## Exercise brief
An exact reproduction of the records is required, with all pictures omitted.

- Opening Delimiter -

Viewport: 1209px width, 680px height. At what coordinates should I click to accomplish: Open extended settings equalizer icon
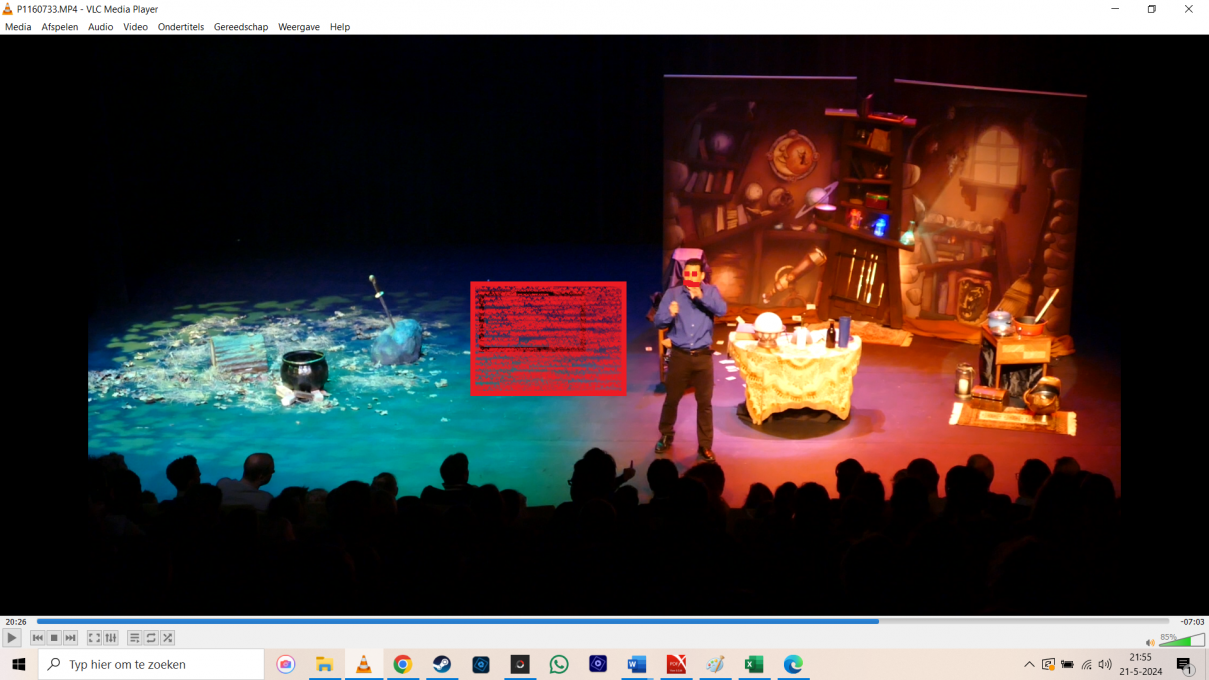(x=111, y=638)
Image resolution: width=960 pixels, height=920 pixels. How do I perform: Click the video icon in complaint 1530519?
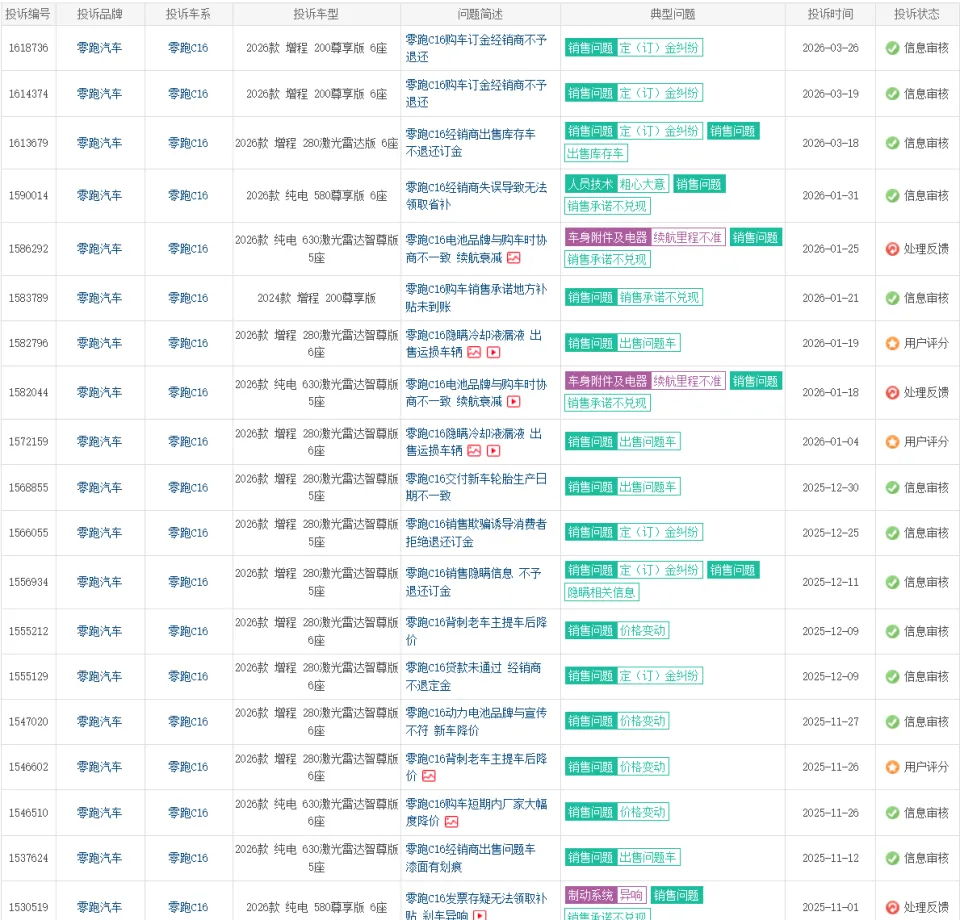click(480, 915)
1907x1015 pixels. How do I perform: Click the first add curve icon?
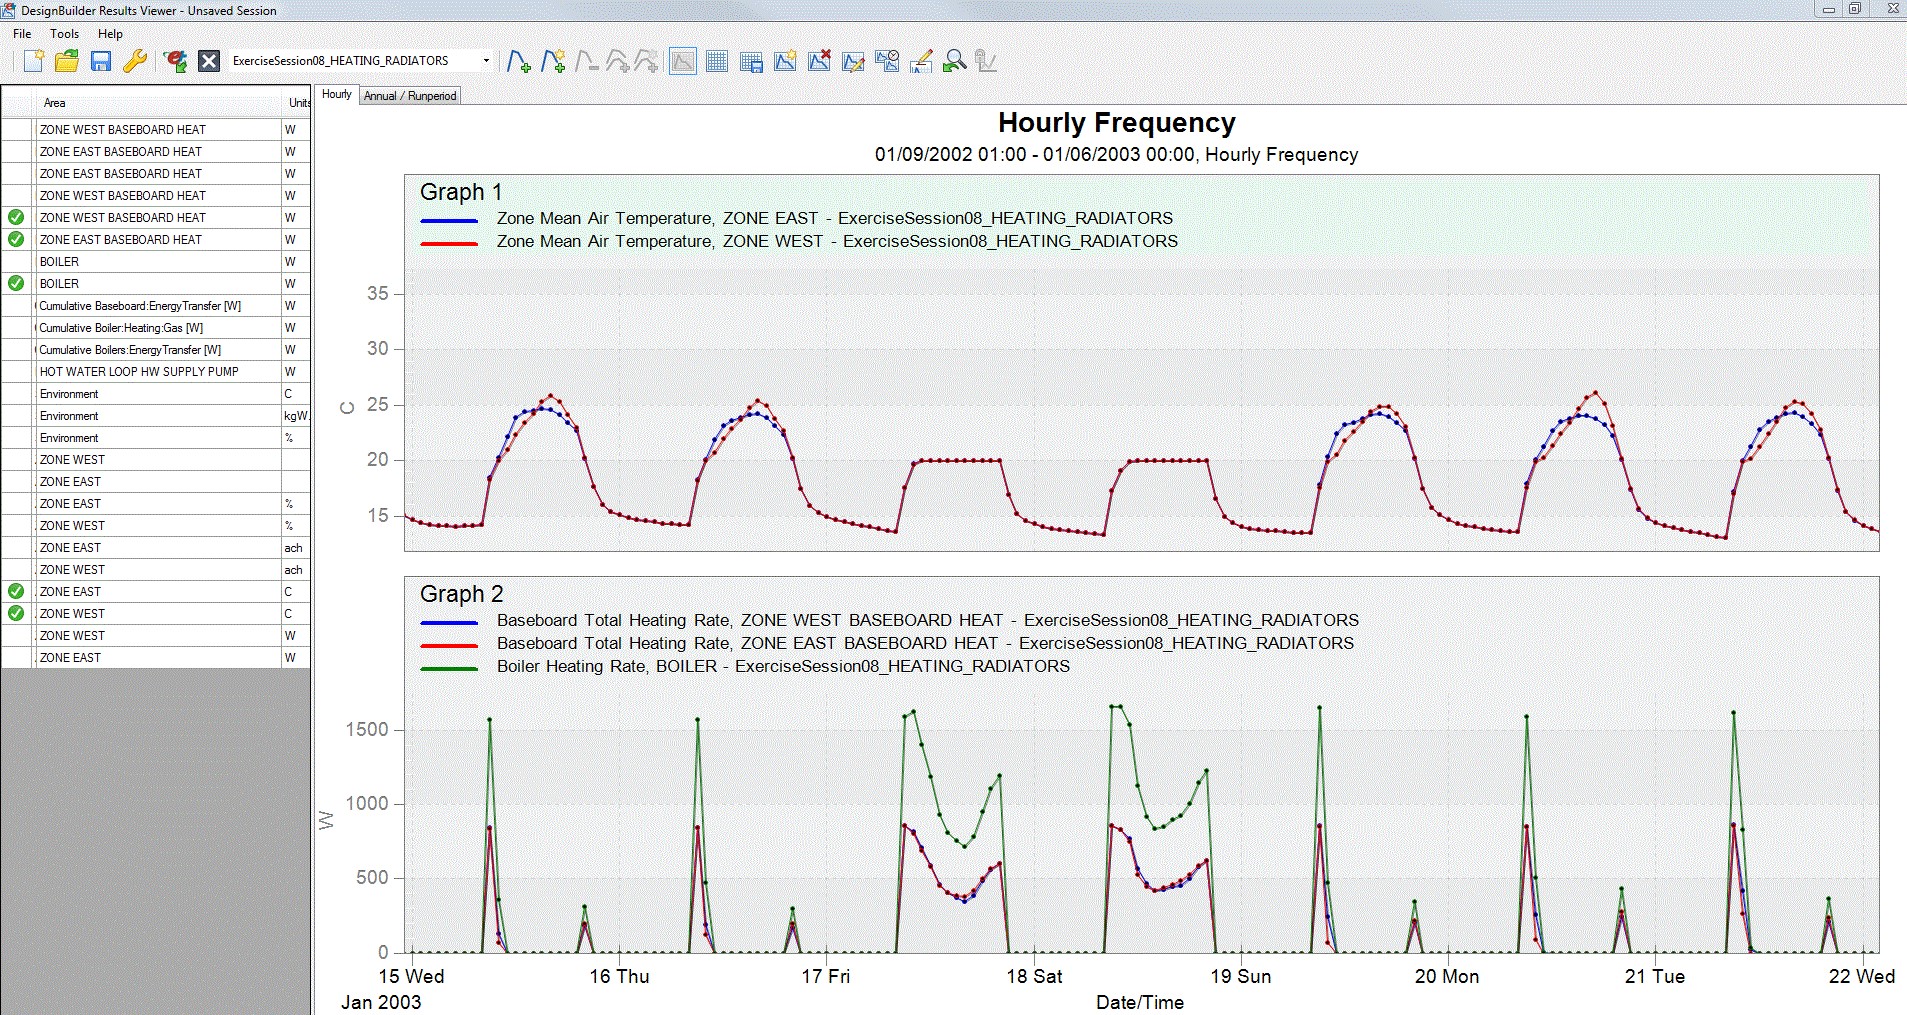pyautogui.click(x=518, y=61)
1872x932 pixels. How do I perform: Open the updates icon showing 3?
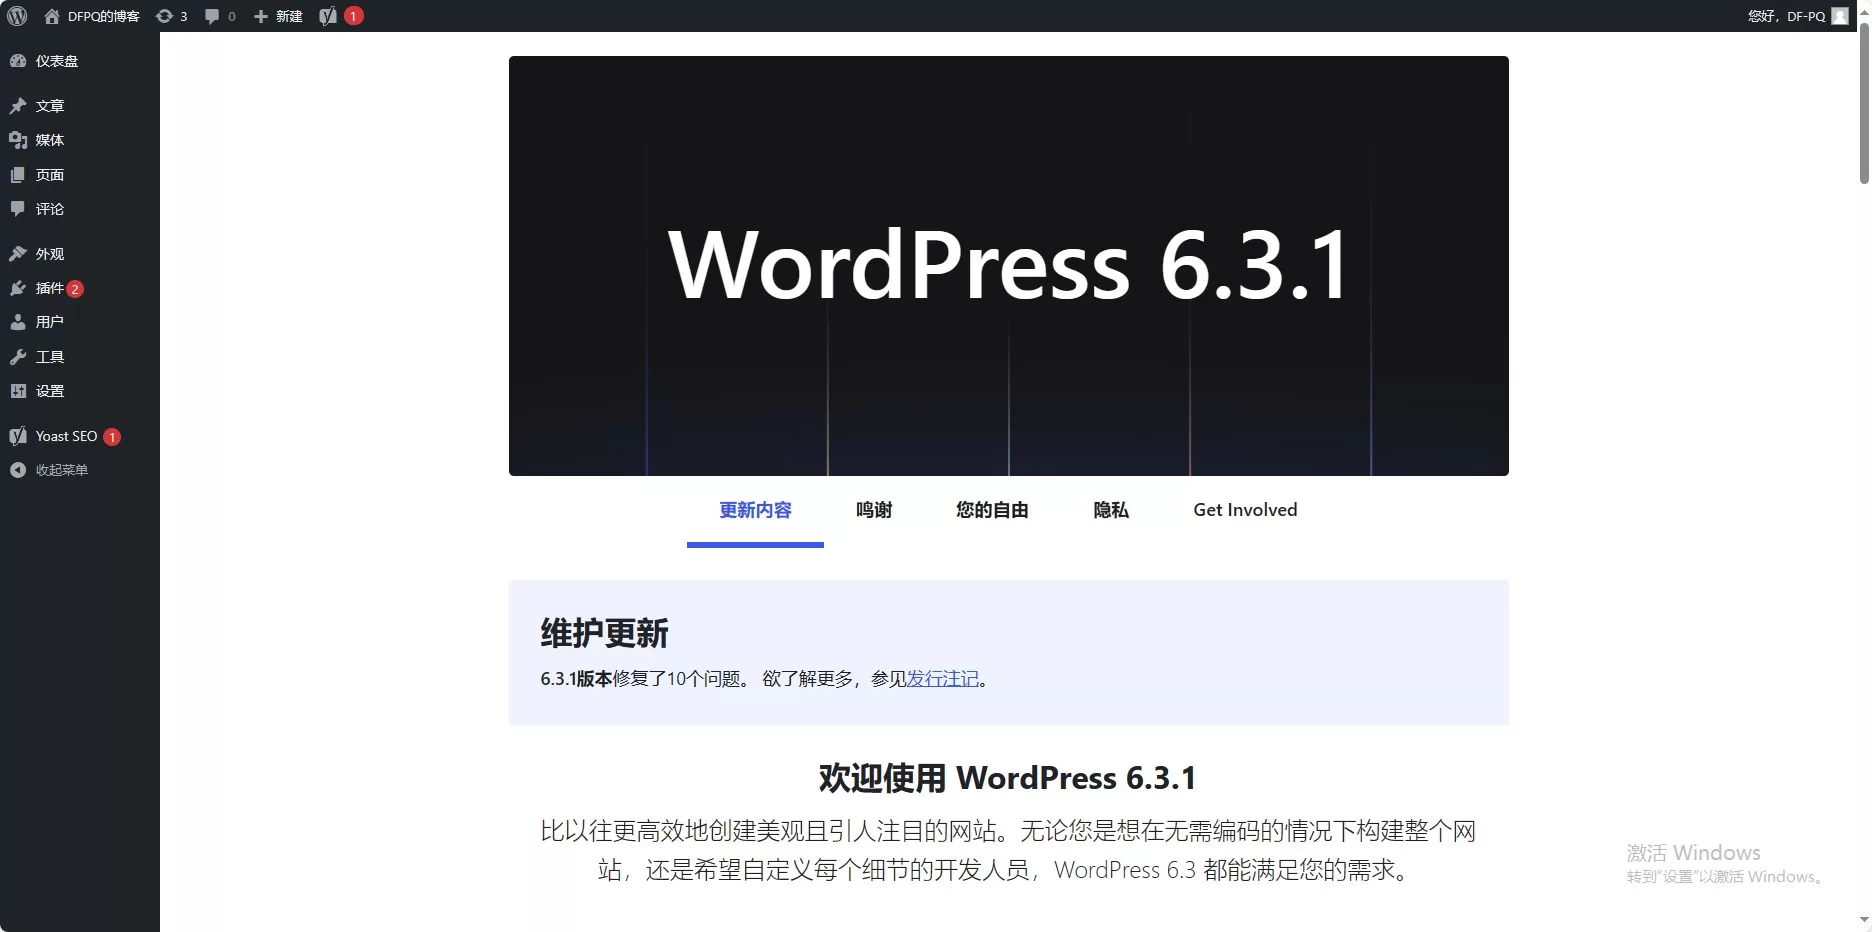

- Closing Delimiter -

## Answer area
Viewport: 1209px width, 680px height. At what coordinates should I click to accomplish: Open extended settings equalizer icon
(x=111, y=638)
Image resolution: width=960 pixels, height=920 pixels. How do I perform: Click the video icon in complaint 1530519?
click(480, 915)
1907x1015 pixels. How do I perform: Click the first add curve icon?
pyautogui.click(x=518, y=61)
1872x932 pixels. How do I perform: Open the updates icon showing 3?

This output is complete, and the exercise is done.